Imposes compliance costs and administrative burden on general aviation operators with no demonstrated commensurate security benefit beyond existing immigration checks. The mandatory online webservice requirement and civil penalties for non-compliance create barriers to aviation activity, particularly affecting smaller operators and private pilots. The 48-hour-to-2-hour timing window is arbitrarily rigid. Post-Brexit regulatory independence should be used to shed such retained EU-era obligations rather than perpetuate them. The exemption structure (military, common travel area) further confirms this is a general monitoring regime whose benefits do not justify its compliance costs.

delete The Public Order Act 2023 (Commencement No. 4) (England and Wales) Regulations 2024 uksi-2024-472 · 2024
Summary

A commencement regulation bringing into force sections 20-29, 32-33 of the Public Order Act 2023, establishing Serious Disruption Prevention Orders (SDPOs) in England and Wales.
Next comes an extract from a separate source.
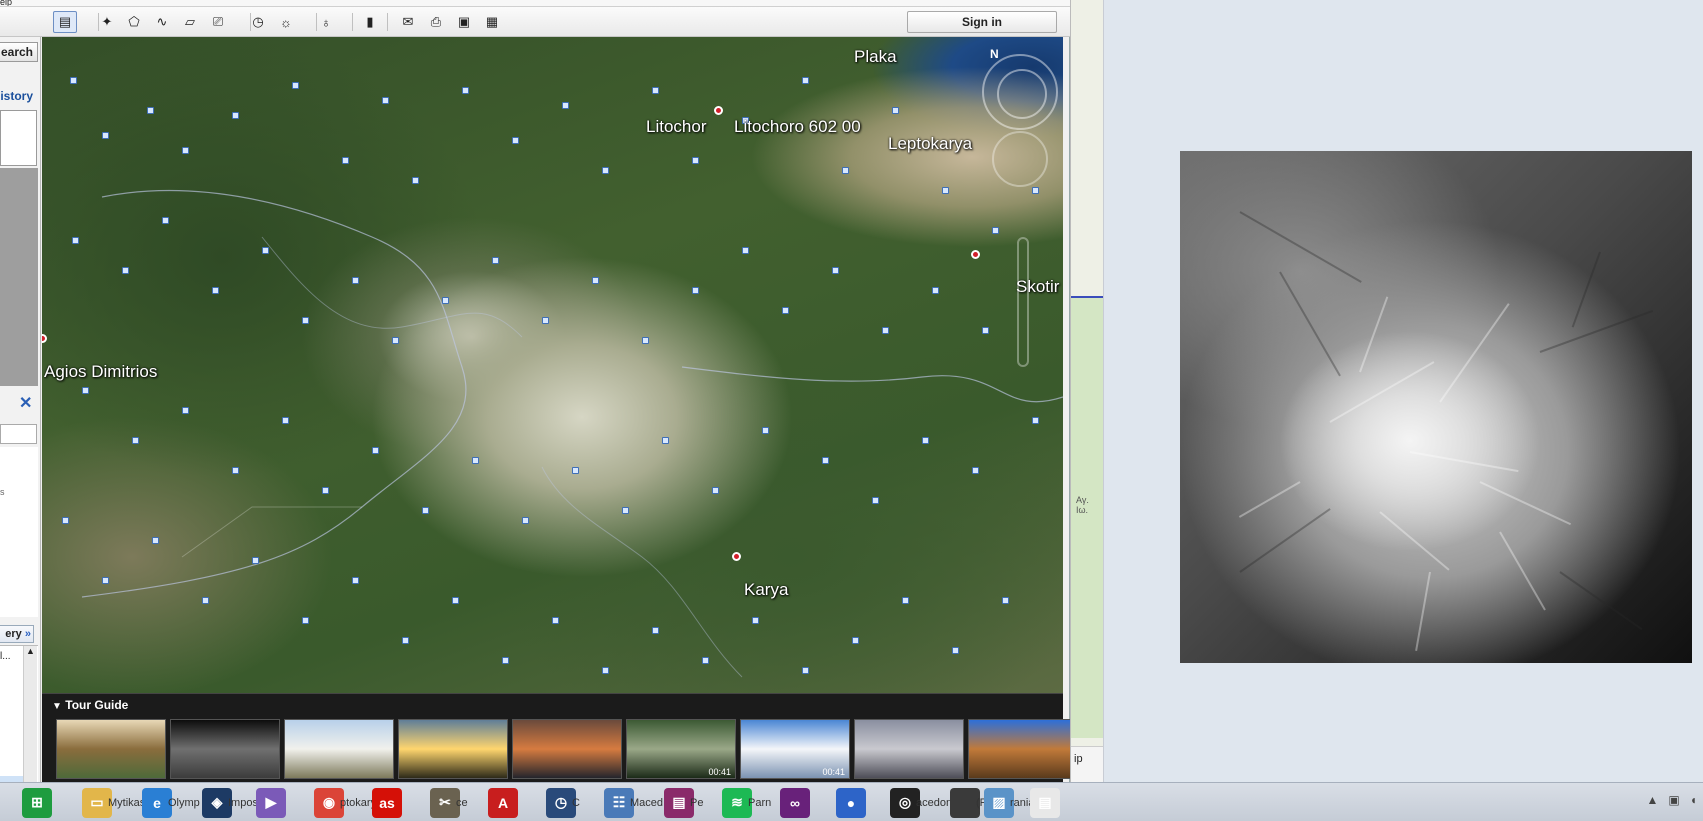  I want to click on planets-button: ♁, so click(326, 22).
SDPOs are preventive court orders that can restrict an individual's movements, association, and activities based on past conduct or perceived future risk of serious disruption. The orders come into effect on 5th April 2024.

Reason

This is a domestic UK commencement regulation, not EU-derived, so the primary mandate to remove EU bureaucratic burden does not directly apply. However, Serious Disruption Prevention Orders represent government pre-emptive restraint of individuals based on predicted future conduct rather than completed offences — a fundamentally different regulatory approach that creates: (1) a chilling effect on legitimate protest and dissent, which are essential to democratic discourse and economic liberty; (2) compliance and enforcement costs borne by the state and affected individuals; (3) potential for mission creep and abuse; (4) due process concerns where orders can be obtained on application without requiring proof to the criminal standard. While public order has some legitimate regulatory scope, these preventive civil orders impose costs on individual liberty and economic activity that are disproportionate to their demonstrable benefit in preventing serious disruption.